Written problem> Return, verbatim, the portion of the listing that begins with the line containing "This screenshot has width=800, height=434." and ends with the line containing "Action: pos(254,419)", including both of those lines. Omit the pictures from your answer.

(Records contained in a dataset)
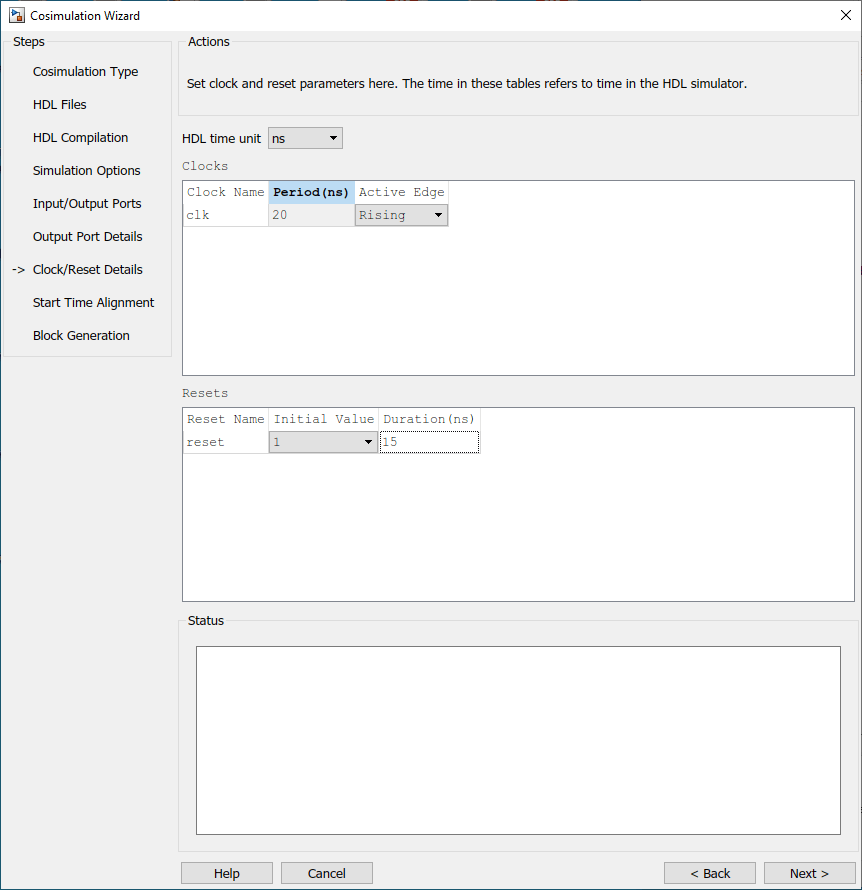Viewport: 862px width, 890px height.
Task: Cancel the Cosimulation Wizard
Action: coord(326,872)
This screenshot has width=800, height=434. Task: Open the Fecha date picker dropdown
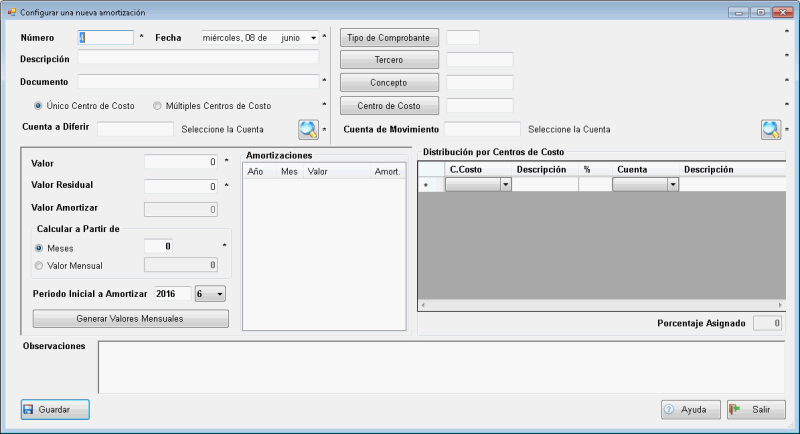(x=312, y=37)
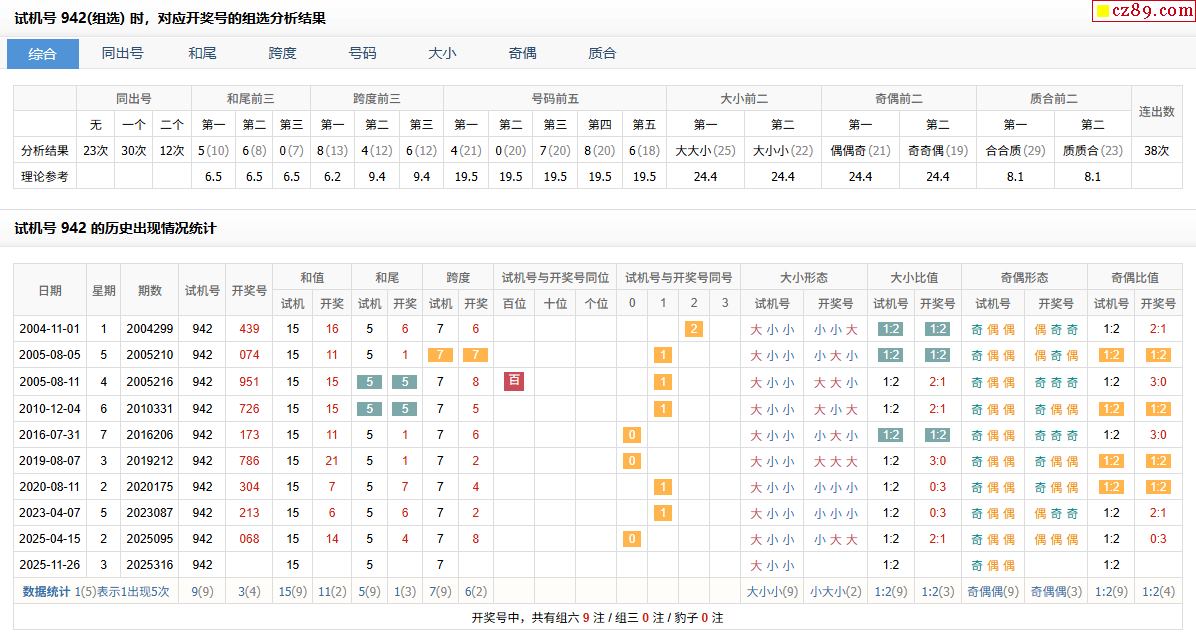Click the winning number 439
Screen dimensions: 1196x640
(249, 329)
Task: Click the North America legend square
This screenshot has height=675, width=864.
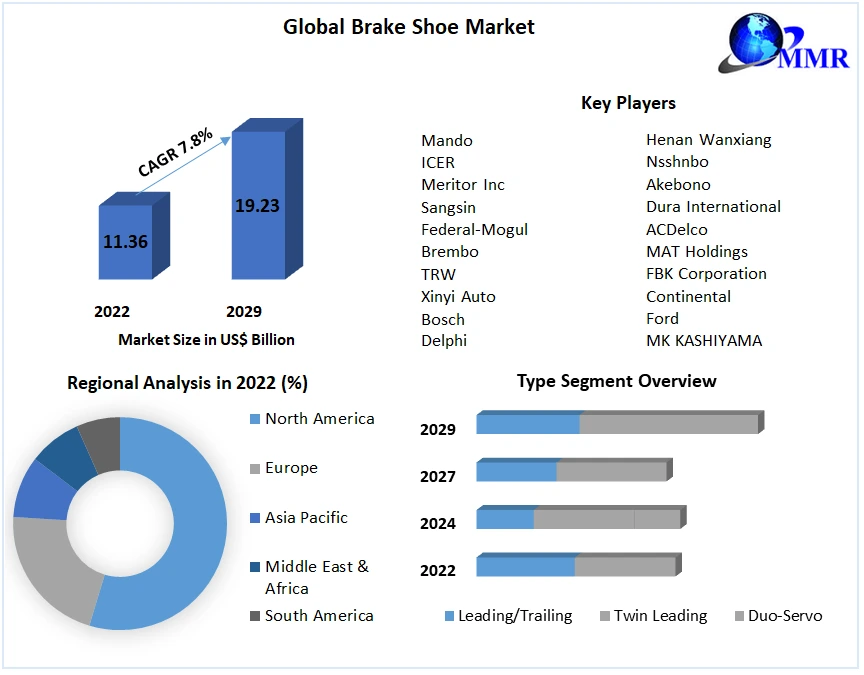Action: pos(254,419)
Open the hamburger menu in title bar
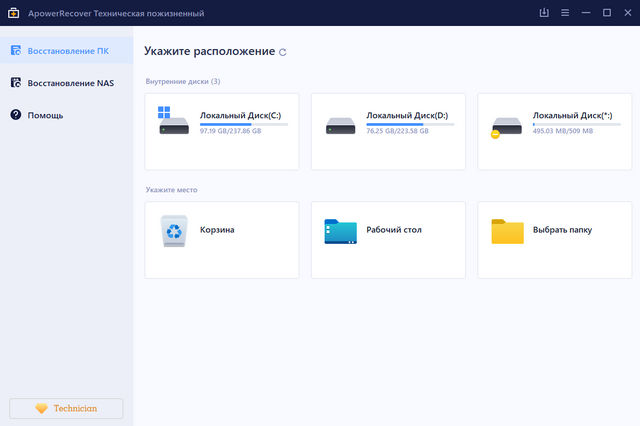The width and height of the screenshot is (640, 426). coord(565,13)
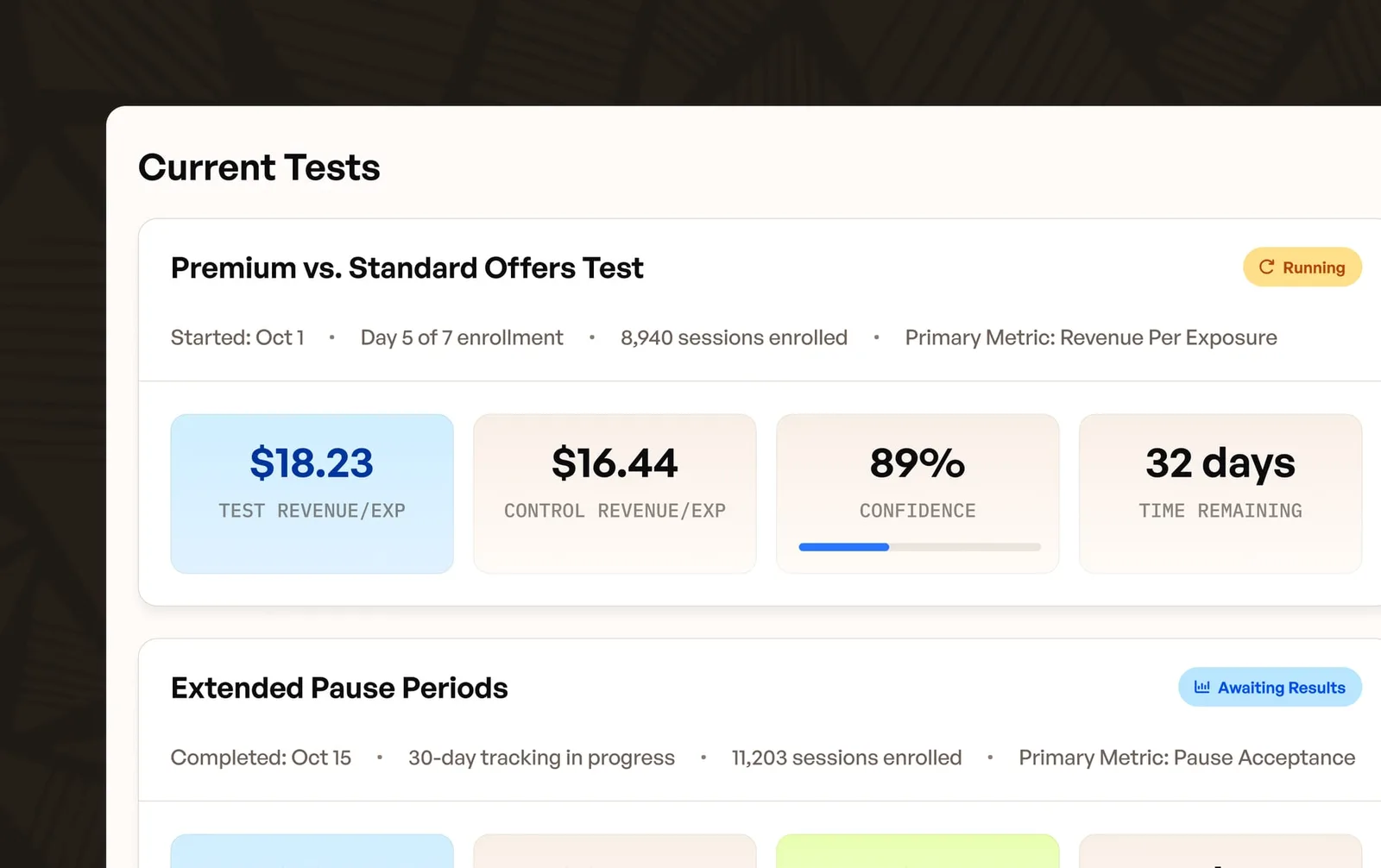1381x868 pixels.
Task: Click 11,203 sessions enrolled label
Action: 847,758
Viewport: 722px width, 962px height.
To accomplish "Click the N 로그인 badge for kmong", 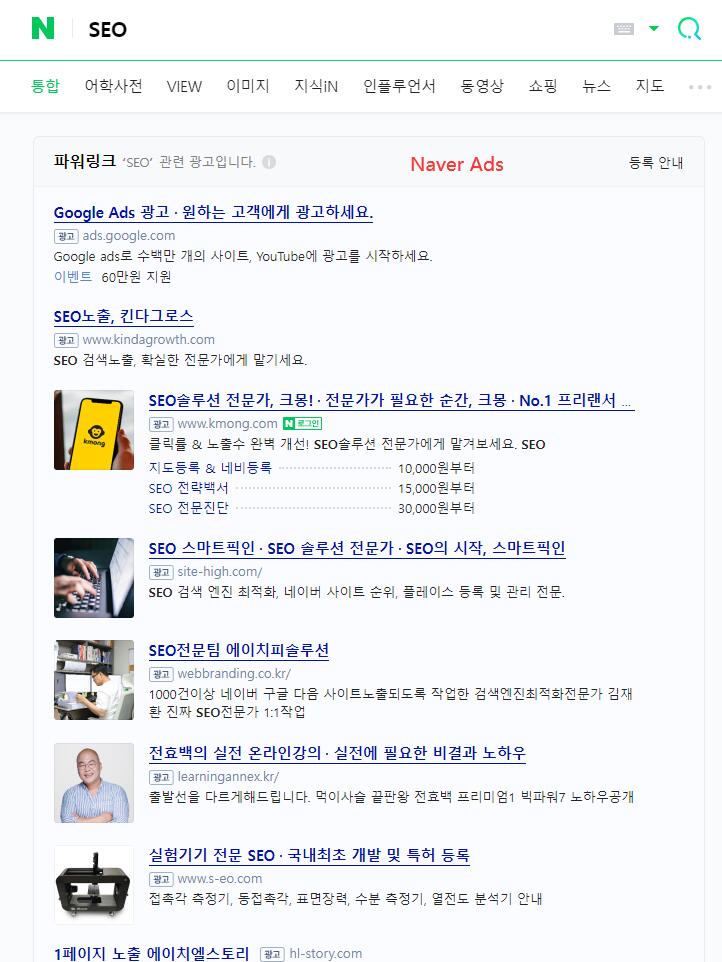I will (x=302, y=423).
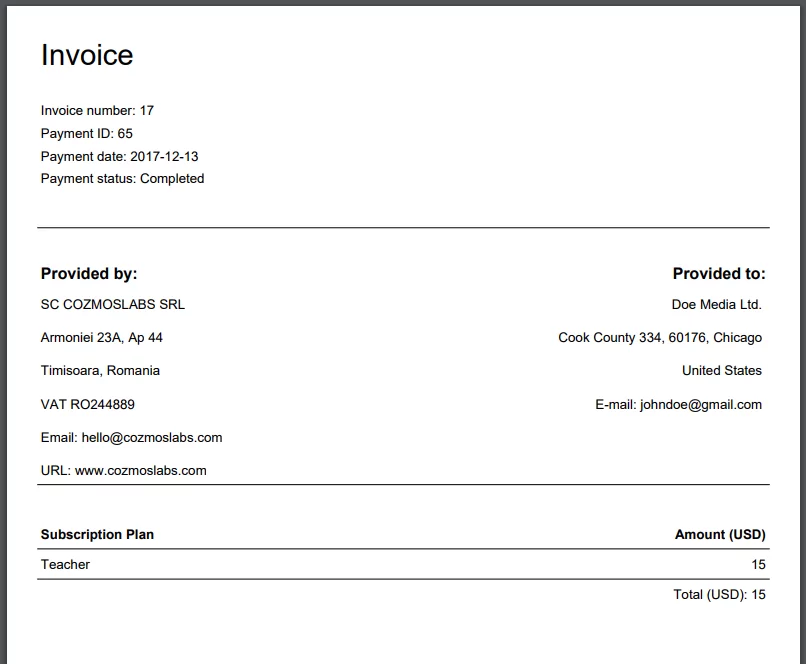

Response for this exercise>
This screenshot has width=800, height=434. Task: Open the Fecha date picker dropdown
(x=312, y=37)
Click the winning number 439
Screen dimensions: 1196x640
(249, 329)
Task: Click the North America legend square
This screenshot has height=675, width=864.
Action: pos(254,419)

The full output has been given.